**Goal A**
Return the passage of the forum thread on firing employees from "get over it.Fire" up to and including "(Jan 1, 2007)", copied word for word.

The funny part was - he was glad I did it because he wanted to leave but was still working because of our relationship. 

So after that, I pretty much had balls of steel and no problem stating facts to people. The biggest advice have is not to make it direct blame on the person - blame it on why what they are doing is not helping the business. This makes it non-emotional... and people take it much easier.


----------



## roofwiz74 (Oct 27, 2006)

get over it.Fire them.I love to fire people.It takes alot for me to fire a guy,so by the time I'm there I'm enjoying it.
that is one thing I loved about corperate roofing...no production...no job.


----------



## ACTRenovator (Jan 1, 2007)

Roofwiz, you are a cold bloke.


----------



## Ed the Roofer (Dec 12, 2006)

I had to let go of my lead man after several fellow crew members complained that he kept on going down to his truck to drink his beer out of a brown paper bag.

I did not do anything on 3rd party information but I borrowed a different vehicle and brought my binoculars and parked about a block away from the job site.

I saw him do as the guys said. I confronted him about it and warned him that if I catch him or if it is reported to me again, there would be consequences.

On another roof, about one week later, I found his brown bag and beer on the roof. I asked if it was his. He said yes. I told him that he just fired himself.

I let him know that if he straightened out his act, he could reapply for a job in one year.

I think that the key is to let them fire themselves after disobeying company rules or creating a safety hazard.

Ed


----------



## Mike Finley (Apr 28, 2004)

I'm guessing most firing processes take place with taking ole Joe out to for a talkin' to under the willow tree or a screaming match on the job site, but another way is to have what's called an employee handbook which outlines the do's and don'ts for employees, then when an employee is breaking your rules it's a simple matter of discussing the issue, pointing out the issue as outlined in writing in your handbook and following the guidelines of firing which are also outlined in your handbook. You might have a process depending on the severity of the issue where it's a verbal or written warning or 'write up' of the first or 2nd offense then immediate dismissal after that.

In the 'real' world this is pretty much the procedure, based mostly upon how sue happy everybody is and companies need to protect themselves. Obviously in construction it's a looser set of rules we all can play by, but there certainly are a lot of over-looked advantages to that system even in our industry. I wouldn't over-look the advantages of that system in re-aligning a slightly derailed employee with a lot of potential who has just gotten off track a bit.


----------



## roofwiz74 (Oct 27, 2006)

i was just kidding
I'm not that bad,when a guy asks for it though.

**Screen grounding entries**
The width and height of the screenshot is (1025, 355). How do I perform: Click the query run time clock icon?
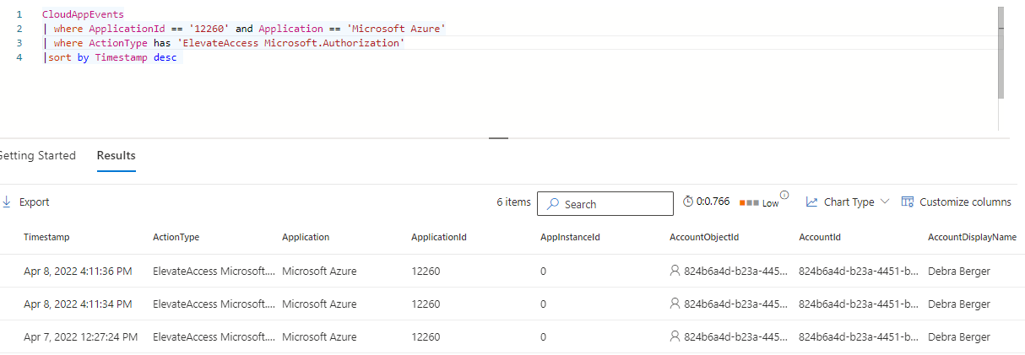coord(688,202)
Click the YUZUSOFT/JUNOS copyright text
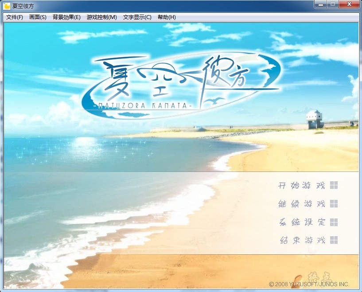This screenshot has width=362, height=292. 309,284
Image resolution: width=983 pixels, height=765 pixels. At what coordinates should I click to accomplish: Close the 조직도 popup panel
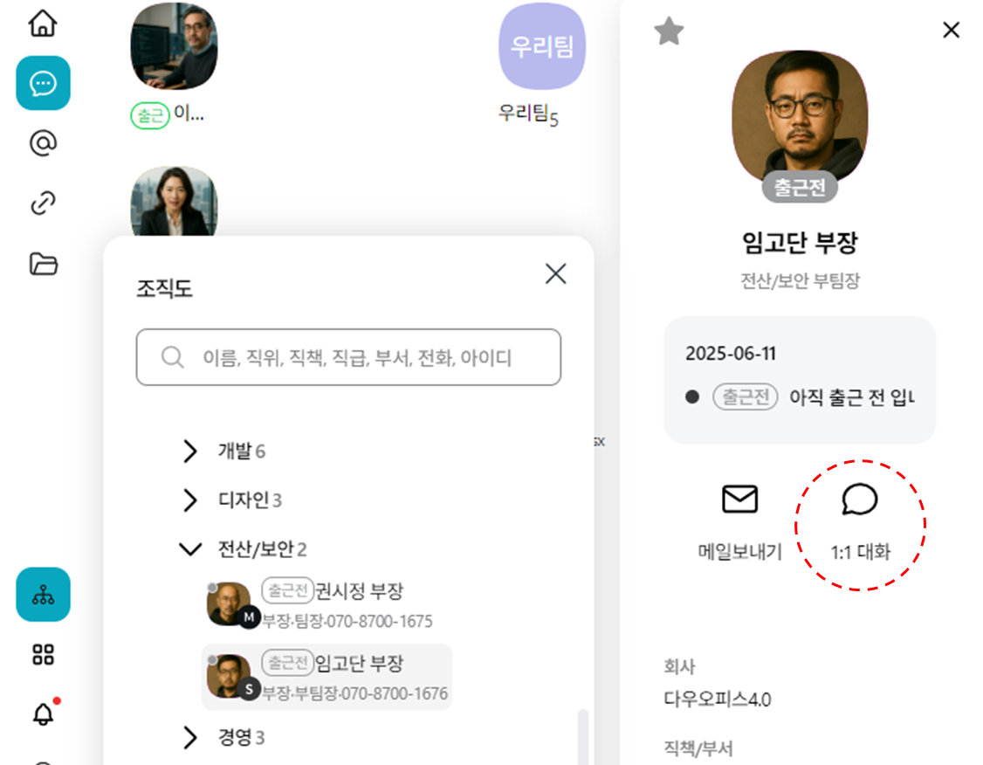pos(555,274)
==
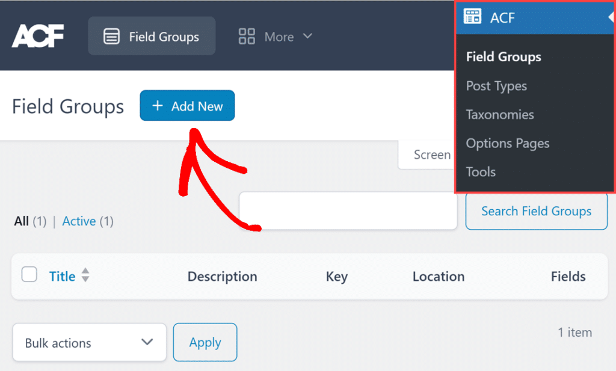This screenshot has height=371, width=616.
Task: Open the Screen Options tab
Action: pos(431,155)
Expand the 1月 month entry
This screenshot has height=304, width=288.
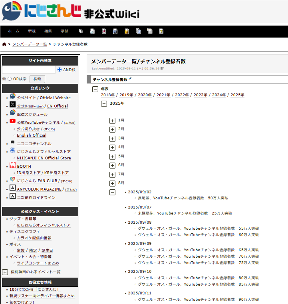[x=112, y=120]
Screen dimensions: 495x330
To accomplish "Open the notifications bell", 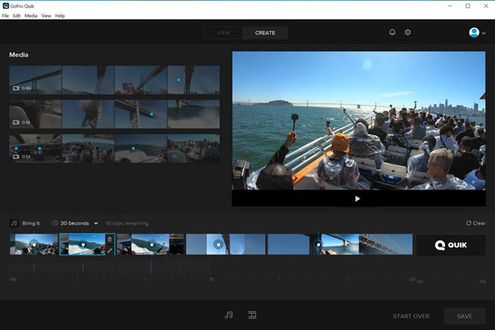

**Goal B**
Retype the entries from the line with "The width and" up to and including the line with "pos(555,274)" without changing them, and leave the pictures out of your answer.

**Complete output A**
get over it.Fire them.I love to fire people.It takes alot for me to fire a guy,so by the time I'm there I'm enjoying it.
that is one thing I loved about corperate roofing...no production...no job.


----------



## ACTRenovator (Jan 1, 2007)

**Complete output B**
The width and height of the screenshot is (1025, 355). How do I perform: Click the query run time clock icon?
coord(688,202)
Click the YUZUSOFT/JUNOS copyright text
This screenshot has width=362, height=292. 309,284
Image resolution: width=983 pixels, height=765 pixels. At what coordinates should I click to accomplish: Close the 조직도 popup panel
pos(555,274)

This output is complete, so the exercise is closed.